● **Detalles de la tarea**: Reproduce al pie de la letra todo el texto sobre la nostalgia y el avance de la depresión.

“Cualquier tiempo pasado fue mejor”, sostienen los nostálgicos. Mi abuelo, labrador y ganadero después de haber sido niño yuntero, te soltará un: “No digas tonterías. Antes no era vida; ahora, como vivís ahora, sí es vida. Descansáis, tenéis vacaciones, no tenéis trabajos que os rompan los huesos como a mí…”. Cierto. No obstante, a nivel cultural, quizás cualquier tiempo pasado fue mejor. Como advierte Houellebecq en su nueva novela, “Serotonina”, a través de su protagonista, Florent-Claude Labrouste, “la felicidad es una entelequia en el siglo XXI”, algo así como una meta inalcanzable.
La depresión avanza en nuestra sociedad. Varios estudios alertan de que, en unos años, esta enfermedad mental puede convertirse en una pandemia. El año que viene, según la OMS, la depresión será la segunda causa de discapacidad a nivel mundial. Empero, en España ya hemos superado estos cálculos: es la primera causa de discapacidad laboral. Asimismo, hay que mencionar también que el 15% de personas que sufren depresiones graves deciden suicidarse para terminar con esta enfermedad.

● **Contenido de los datos**:
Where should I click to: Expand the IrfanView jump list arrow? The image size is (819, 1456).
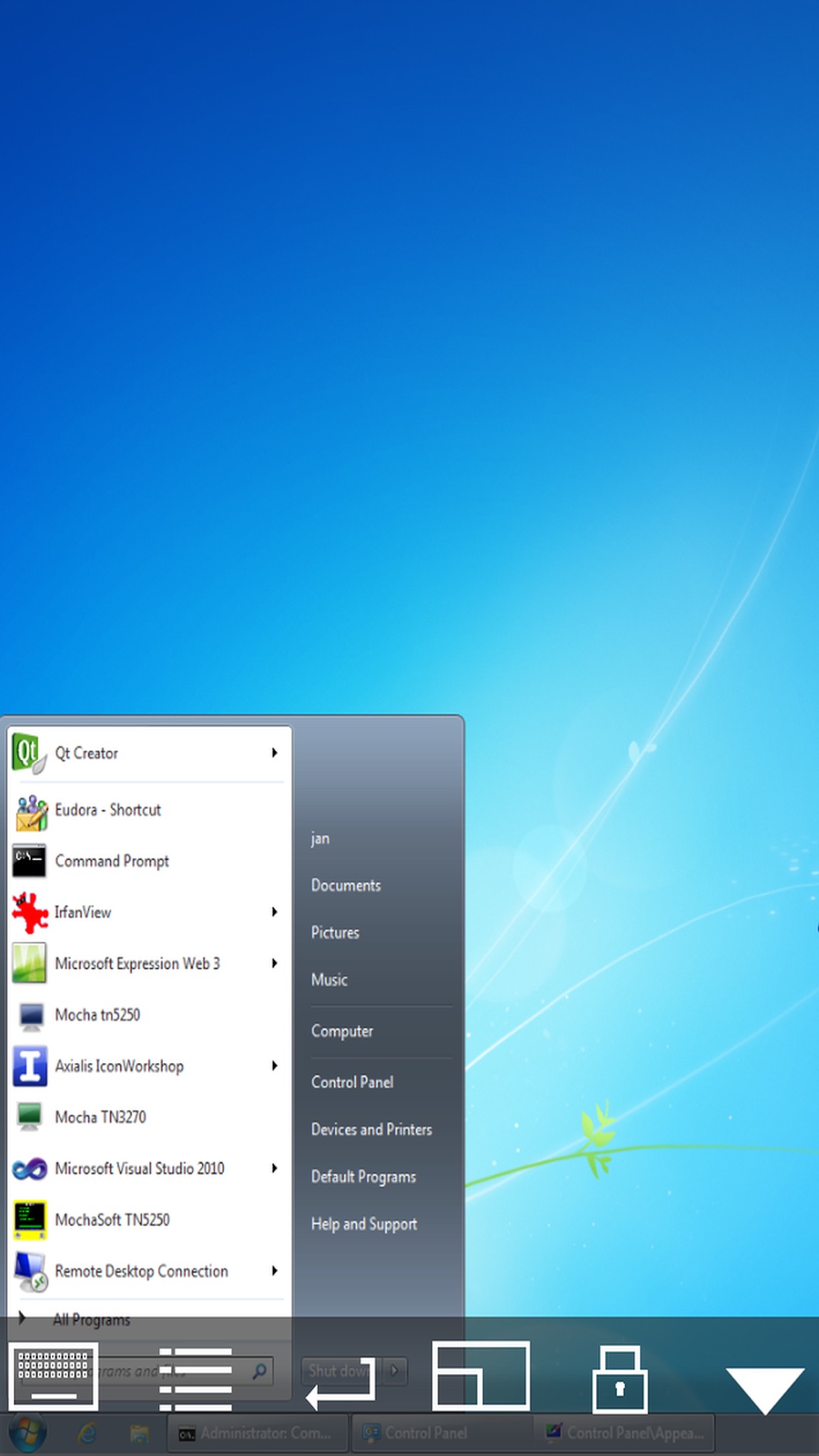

● **Solución de la tarea**:
“Cualquier tiempo pasado fue mejor”, sostienen los nostálgicos. Mi abuelo, labrador y ganadero después de haber sido niño yuntero, te soltará un: “No digas tonterías. Antes no era vida; ahora, como vivís ahora, sí es vida. Descansáis, tenéis vacaciones, no tenéis trabajos que os rompan los huesos como a mí…”. Cierto. No obstante, a nivel cultural, quizás cualquier tiempo pasado fue mejor. Como advierte Houellebecq en su nueva novela, “Serotonina”, a través de su protagonista, Florent-Claude Labrouste, “la felicidad es una entelequia en el siglo XXI”, algo así como una meta inalcanzable.
La depresión avanza en nuestra sociedad. Varios estudios alertan de que, en unos años, esta enfermedad mental puede convertirse en una pandemia. El año que viene, según la OMS, la depresión será la segunda causa de discapacidad a nivel mundial. Empero, en España ya hemos superado estos cálculos: es la primera causa de discapacidad laboral. Asimismo, hay que mencionar también que el 15% de personas que sufren depresiones graves deciden suicidarse para terminar con esta enfermedad.